Jiarui Fei: Tensor multiplicity via upper cluster algebras

By tensor multiplicity we mean the multiplicities in the tensor product of any two finite-dimensional irreducible representations of a simply connected Lie group. Finding their polyhedral models is a long-standing problem. The problem asks to express the multiplicity as the number of lattice points in some convex polytope.

Accumulating from the works of Gelfand, Berenstein and Zelevinsky since 1970’s, around 1999 Knutson and Tao invented their hive model for the type A cases, which led to the solution of the saturation conjecture. Outside type A, Berenstein and Zelevinsky’s models are still the only known polyhedral models up to now. Those models lose a few nice features of the hive model.

In this talk, I will explain how to use upper cluster algebras, an interesting class of commutative algebras introduced by Berenstein-Fomin-Zelevinsky, to discover new polyhedral models for all Dynkin types. Those new models improve the ones of Berenstein-Zelevinsky's, or in some sense generalize the hive model.

It turns out that the quivers of relevant upper cluster algebras are related to the Auslander-Reiten theory of presentations, which can be viewed as a categorification of these quivers. The upper cluster algebras are graded by triple dominant weights, and the dimension of each graded component counts the corresponding tensor multiplicity.

The proof also invokes another categorification – Derksen-Weyman-Zelevinsky’s quiver-with-potential model for the cluster algebra. The bases of these upper cluster algebras are parametrized by µ-supported g-vectors. The polytopes will be described via stability conditions.

Kyungyong Lee: Positivity for cluster algebras

Cluster algebras were first introduced by Fomin and Zelevinsky to design an algebraic framework for understanding total positivity and canonical bases for quantum groups. A cluster algebra is a subring of a rational function field generated by a distinguished set of Laurent polynomials called cluster variables. The Positivity Conjecture, which is now a theorem, asserts that the coefficients in any cluster variable are positive. One proof was given by Schiffler and the speaker, and another proof was obtained by Gross, Hacking, Keel and Kontsevich. We outline the idea of our proof.

Bernard Leclerc: Cluster algebras and quantum loop algebras

In 2012, Hernandez and Jimbo introduced a new tensor category of representations of a Borel subalgebra of a quantum loop algebra, and classified its simple objects. This category contains the finite-dimensional representations of the quantum loop algebra, together with some new infinite dimensional representations. The motivation of Hernandez and Jimbo came from mathematical physics, in particular from papers of Bazhanov et al. where some examples of these new representations were used to define analogues of Baxter’s Q-operators in conformal field theory. Recently, using this new category, Frenkel and Hernandez were able to prove a long-standing conjecture of Frenkel and Reshetikhin on the spectra of the transfer matrices of some quantum integrable systems associated with quantum loop algebras. In this talk, I will explain that the new category of Hernandez and Jimbo fits very well with cluster algebras. More precisely I will show that cluster structures occur naturally in its Grothendieck ring, and can be helpful in finding new interesting functional relations. This is a joint work with David Hernandez.

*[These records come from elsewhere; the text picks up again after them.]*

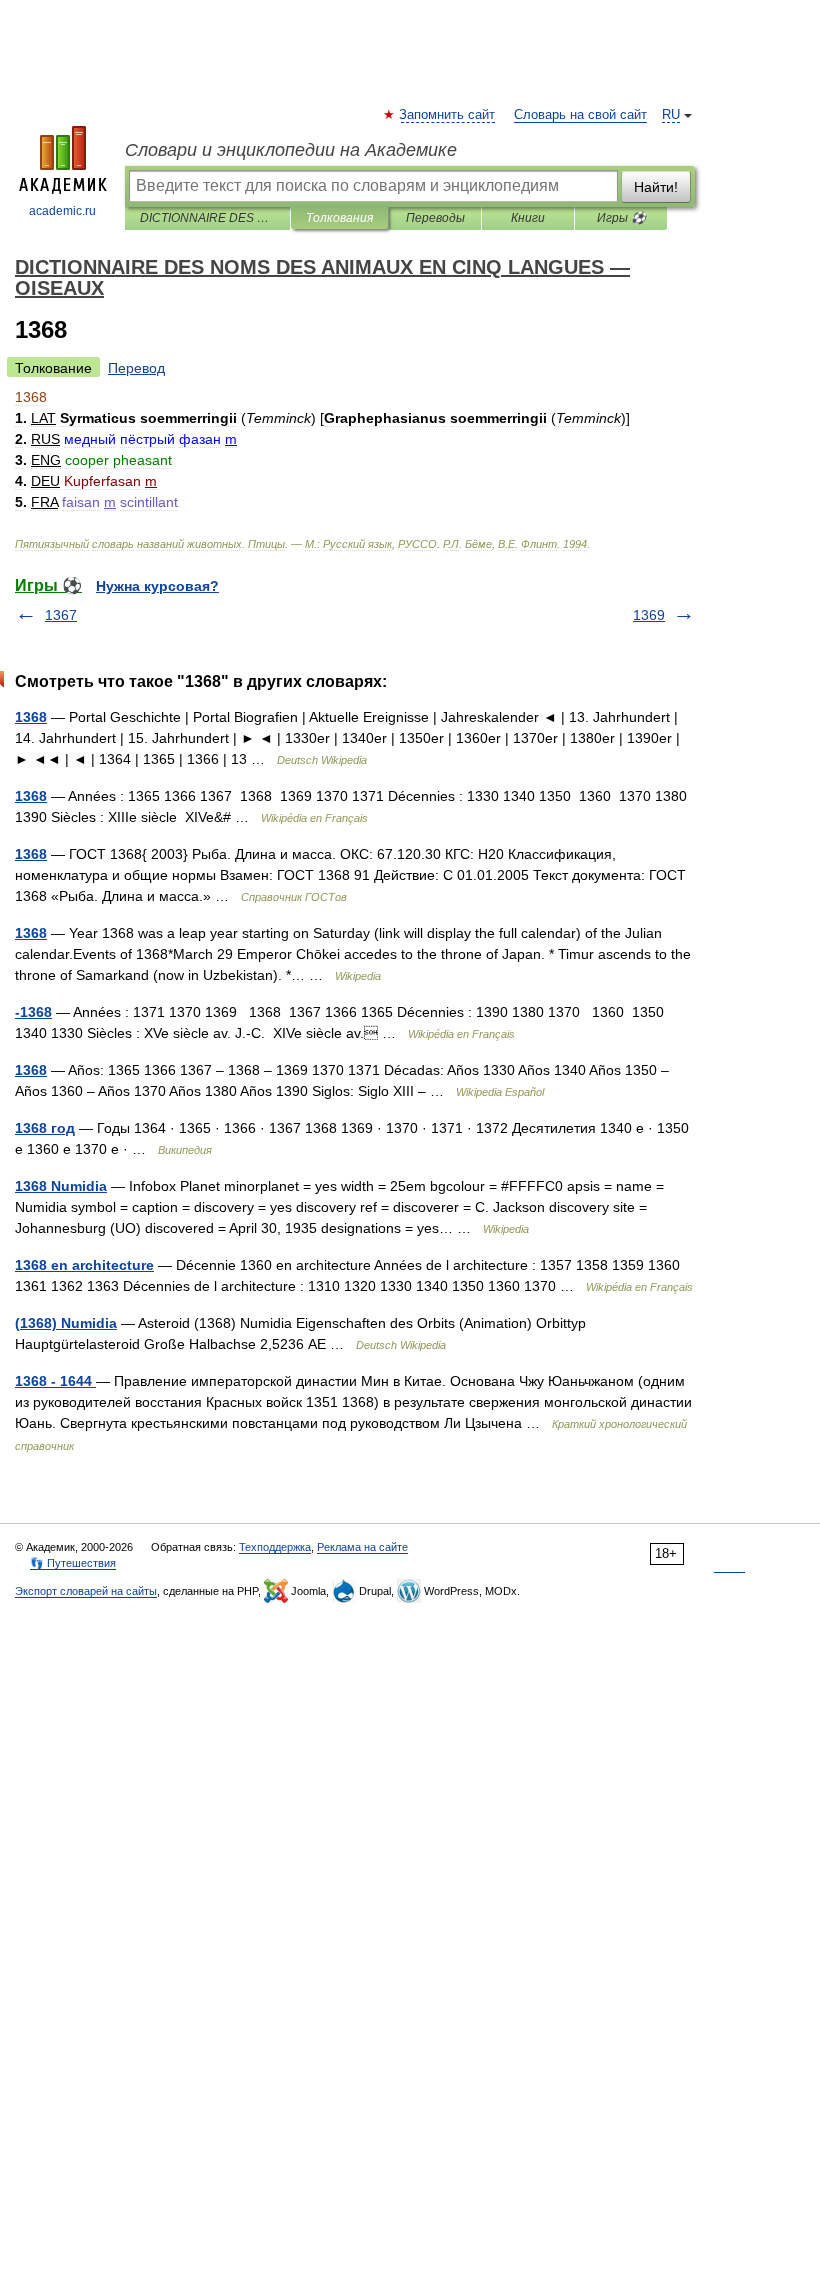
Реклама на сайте (362, 1547)
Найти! (656, 187)
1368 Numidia (61, 1186)
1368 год (45, 1128)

Claire Amiot: Cluster categorification and applications to tilting theory

This series of talks is based on joint works with Oppermann, Grimeland, Labardini and Plamondon. Cluster categories are triangulated categories where quiver mutation appears as a natural operation. A first class of example is given by cluster categories associated with surfaces with marked points. A second class is constructed using the derived category of finite-dimensional algebras of global dimension 2. Mixing both constructions, one may consider surface cut algebras, that are algebras of global dimension 2 constructed from a surface and show how cluster combinatorics permits to deduce information on their derived category.

Bethany Marsh: Dimer models and cluster categories of Grassmannians

The homogeneous coordinate ring of the Grassmannian Gr(k,n) has a beautiful structure as a cluster algebra, by a result of J. Scott. Central to this description is a collection of clusters containing only Plücker coordinates, which are described by certain diagrams in a disk, known as Postnikov diagrams or alternating strand diagrams. Recent work of B. Jensen, A. King and X. Su has shown that the Frobenius category of Cohen-Macaulay modules over a certain algebra, B, can be used to categorify this structure.

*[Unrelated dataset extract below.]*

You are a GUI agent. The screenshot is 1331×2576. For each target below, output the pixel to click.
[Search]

In joint work with Karin Baur and Alastair King, we associate a dimer algebra A(D) to a Postnikov diagram D, by interpreting D as a dimer model with boundary. We show that A(D) is isomorphic to the endomorphism algebra of a corresponding Cohen-Macaulay cluster-tilting B-module, i.e. that it is a cluster-tilted algebra in this context. The proof uses the consistency of the dimer model in an essential way.

It follows that B can be realised as the boundary algebra of A, that is, the subalgebra eAe for an idempotent e corresponding to the boundary of the disk. The general surface case can also be considered, and we compute boundary algebras associated to the annulus.

Valentin Ovsienko: Pentagram map and combinatorics: more open questions than solutions

The pentagram map and its analogues act on interesting and complicated spaces. The simplest of them is the classical moduli space M0,n of rational curves of genus 0. These moduli spaces have a rich combinatorial structure related to the notion of "Coxeter frieze pattern" and can be understood as a "cluster manifolds". In this talk, I will explain how to describe the action of the pentagram map (and its analogues) in terms of friezes. The main goal is to understand how this action fits with the cluster algebra structure, and in particular, with the canonical (pre)symplectic form.